Reference: the ANTLR-like syntax mode
30 May 2016As of LLLPG 1.7.4, an ANTLR-like syntax mode has been added that makes it easier to port grammars between ANTLR and LLLPG. This mode is used by writing code like
class MyParser : BaseParserForList {
[/* general options (as usual) */]
LLLPG (/* code generation options (as usual) */) @{
/* ANTLR-style rules (that's the new part) */
myRule [ArgType argument] returns [ReturnType result] : grammar ;
};
}
In this mode, the LLLPG block can only contain rules (not ordinary C# methods and fields).

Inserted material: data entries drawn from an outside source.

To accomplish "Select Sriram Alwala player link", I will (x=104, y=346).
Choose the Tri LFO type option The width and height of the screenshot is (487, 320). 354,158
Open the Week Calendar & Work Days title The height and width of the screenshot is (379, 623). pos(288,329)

Although the outline of each rule uses an ANTLR-like syntax, there are still substantial differences:
-
The grammar inside each rule still follows LLLPG syntax and semantic rules, which are slightly different from ANTLR. For example, semantic predicates (written
{...}?
in ANTLR,&{...}
in LLLPG) and gates (=>
) work differently in the two systems. In LLLPG, semantic predicates are zero-width assertions that are handled somewhat like ordinary tokens, whereas in ANTLR… it’s complicated, I’ll let Bart explain. Also, LLLPG does not support regex character classes like[a-zA-z]
because it shares the lexer with the host language (C#), which does not support character classes. Luckily, both ANTLR and LLLPG support('a'..'z'|'A'..'Z')
. -
ANTLR supports LL(*); LLLPG does not.
-
LLLPG allows attributes in front of each rule; ANTLR does not.
-
LLLPG does not support multiple return values; instead, use C#
out
parameters, or useTuple<A,B>
instead, as LeMP supports tuple syntax likereturn (1, "two");
. -
The
options
clause is not supported, but you can use[k(constant)]

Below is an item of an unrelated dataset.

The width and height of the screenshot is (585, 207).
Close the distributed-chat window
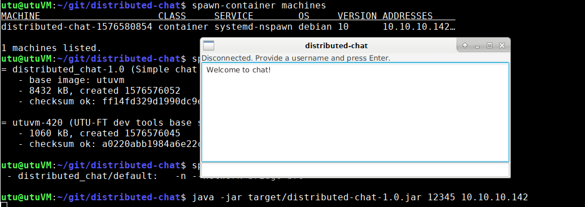[x=502, y=45]
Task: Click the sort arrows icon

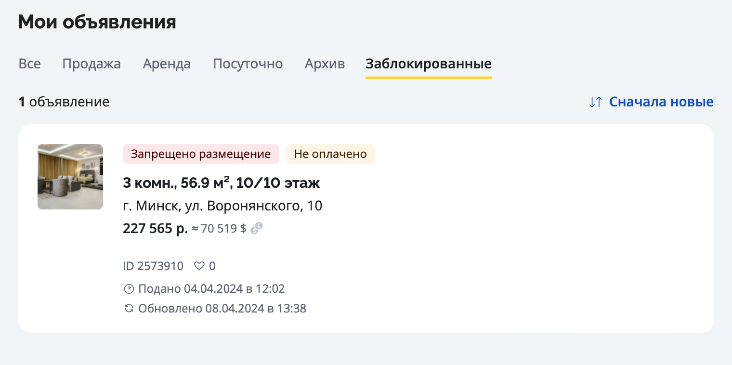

to set the lookahead for a rule. LLLPG does not support automatic backtracking or memoization, and thegreedy
option is a property of loops, not rules. -
scope
clauses are not supported; you can manage scopes with ordinary C# code.throws
andafter
are not supported either. -
The
catch
andfinally
clauses are not currently supported, but I believe the grammar actions{on_finally {...}}
or{on_throw_catch (Exception e) {...}}
have the same effect. -
A rule’s return value must be named
result
. No other name is currently supported.
Also note:
-
Generally speaking, Enhanced C# copies comments to your output file; however, this doesn’t work inside
@{...}
blocks due to a limitation of how the whole system was designed. In ANTLR mode, the entire grammar is inside a@{...}
block so none of the comments can be copied. -
The
@init
clause is supported but it is not needed; the following rules are equivalent:rule1 @init { Action(); }: X | Y; rule2 : { Action(); } (X | Y);
-
Conventionally LLLPG uses round brackets for argument lists, e.g. you would write
R(777)
to pass777
as the first argument of ruleR
. ANTLR requiresR[777]
instead. Because of this difference, ANTLR rule signatures use square brackets too (R[int num] : ...
). In order to accommodate the ANTLR style mode, LLLPG now allows argument lists to use square brackets, but if you really prefer round brackets, LLLPG allows them on the formal argument list in ANTLR mode too (e.g. you can writeR(int num) returns (int result) : ...
). -
In any case, the return type always needs to be in brackets (square or round).
-
The rest of these articles will use traditional LLLPG notation, which is designed to resemble method declarations.